A Stream
is a sequence of elements upon which sequential and parallel aggregate operations can be performed. Any given Stream
can potentially have an unlimited amount of data flowing through it. As a result, data received from a Stream
is processed individually as it arrives, as opposed to performing batch processing on the data altogether. When combined with lambda expressions they provide a concise way to perform operations on sequences of data using a functional approach.
Example: (see it work on Ideone)
Stream<String> fruitStream = Stream.of("apple", "banana", "pear", "kiwi", "orange");
fruitStream.filter(s -> s.contains("a"))
.map(String::toUpperCase)
.sorted()
.forEach(System.out::println);
Output:
APPLE
BANANA
ORANGE
PEAR
The operations performed by the above code can be summarized as follows:
Create a Stream<String>
containing a sequenced ordered Stream
of fruit String
elements using the static factory method Stream.of(values)
.
The filter()
operation retains only elements that match a given predicate (the elements that when tested by the predicate return true). In this case, it retains the elements containing an "a"
. The predicate is given as a lambda expression.
The map()
operation transforms each element using a given function, called a mapper. In this case, each fruit String
is mapped to its uppercase String
version using the method-reference String::toUppercase
.
Note that the
map()
operation will return a stream with a different generic type if the mapping function returns a type different to its input parameter. For example on aStream<String>
calling.map(String::isEmpty)
returns aStream<Boolean>
The sorted()
operation sorts the elements of the Stream
according to their natural ordering (lexicographically, in the case of String
).
Finally, the forEach(action)
operation performs an action which acts on each element of the Stream
, passing it to a Consumer. In the example, each element is simply being printed to the console. This operation is a terminal operation, thus making it impossible to operate on it again.
Note that operations defined on the
Stream
are performed because of the terminal operation. Without a terminal operation, the stream is not processed. Streams can not be reused. Once a terminal operation is called, theStream
object becomes unusable.
Operations (as seen above) are chained together to form what can be seen as a query on the data.
Note that a
Stream
generally does not have to be closed. It is only required to close streams that operate on IO channels. MostStream
types don't operate on resources and therefore don't require closing.
The Stream
interface extends AutoCloseable
. Streams can be closed by calling the close
method or by using try-with-resource statements.
An example use case where a Stream
should be closed is when you create a Stream
of lines from a file:
try (Stream<String> lines = Files.lines(Paths.get("somePath"))) {
lines.forEach(System.out::println);
}
The Stream
interface also declares the Stream.onClose()
method which allows you to register Runnable
handlers which will be called when the stream is closed.

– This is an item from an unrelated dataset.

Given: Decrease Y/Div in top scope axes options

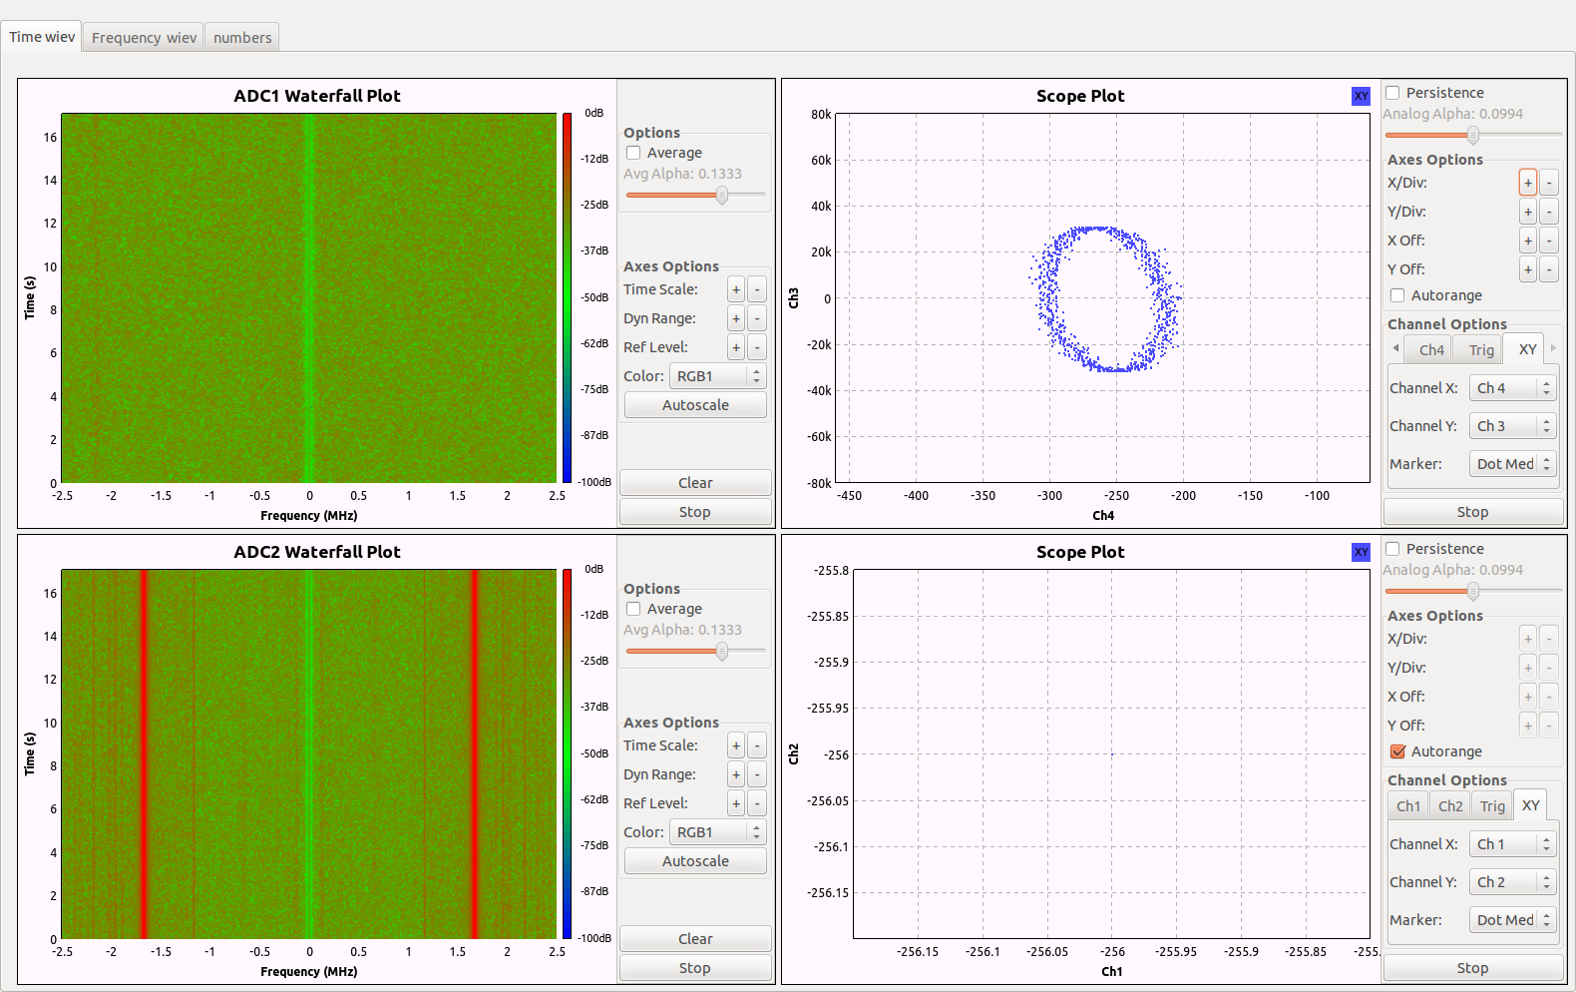Looking at the screenshot, I should tap(1549, 212).
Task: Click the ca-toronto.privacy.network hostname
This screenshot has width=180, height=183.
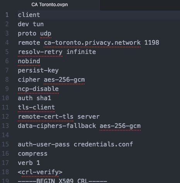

An example use case is where code which produces a stream needs to know when it is consumed to perform some cleanup.
public Stream<String>streamAndDelete(Path path) throws IOException {
return Files.lines(path).onClose(() -> someClass.deletePath(path));
}
The run handler will only execute if the close()
method gets called, either explicitly or implicitly by a try-with-resources statement.
A Stream
object's processing can be sequential or parallel.
In a sequential mode, the elements are processed in the order of the source of the Stream
. If the Stream
is ordered (such as a SortedMap
implementation or a List
) the processing is guaranteed to match the ordering of the source. In other cases, however, care should be taken not to depend on the ordering (see: is the Java HashMap
keySet()
iteration order consistent?).
Example:
List<Integer> integerList = Arrays.asList(0, 1, 2, 3, 42);
// sequential
long howManyOddNumbers = integerList.stream()
.filter(e -> (e % 2) == 1)
.count();
System.out.println(howManyOddNumbers); // Output: 2
Parallel mode allows the use of multiple threads on multiple cores but there is no guarantee of the order in which elements are processed.
If multiple methods are called on a sequential Stream
, not every method has to be invoked. For example, if a Stream
is filtered and the number of elements is reduced to one, a subsequent call to a method such as sort
will not occur. This can increase the performance of a sequential Stream
— an optimization that is not possible with a parallel Stream
.
Example:
// parallel
long howManyOddNumbersParallel = integerList.parallelStream()
.filter(e -> (e % 2) == 1)
.count();
System.out.println(howManyOddNumbersParallel); // Output: 2
While some actions can be performed on both Containers and Streams, they ultimately serve different purposes and support different operations. Containers are more focused on how the elements are stored and how those elements can be accessed efficiently. A Stream
, on the other hand, doesn't provide direct access and manipulation to its elements; it is more dedicated to the group of objects as a collective entity and performing operations on that entity as a whole. Stream
and Collection
are separate high-level abstractions for these differing purposes.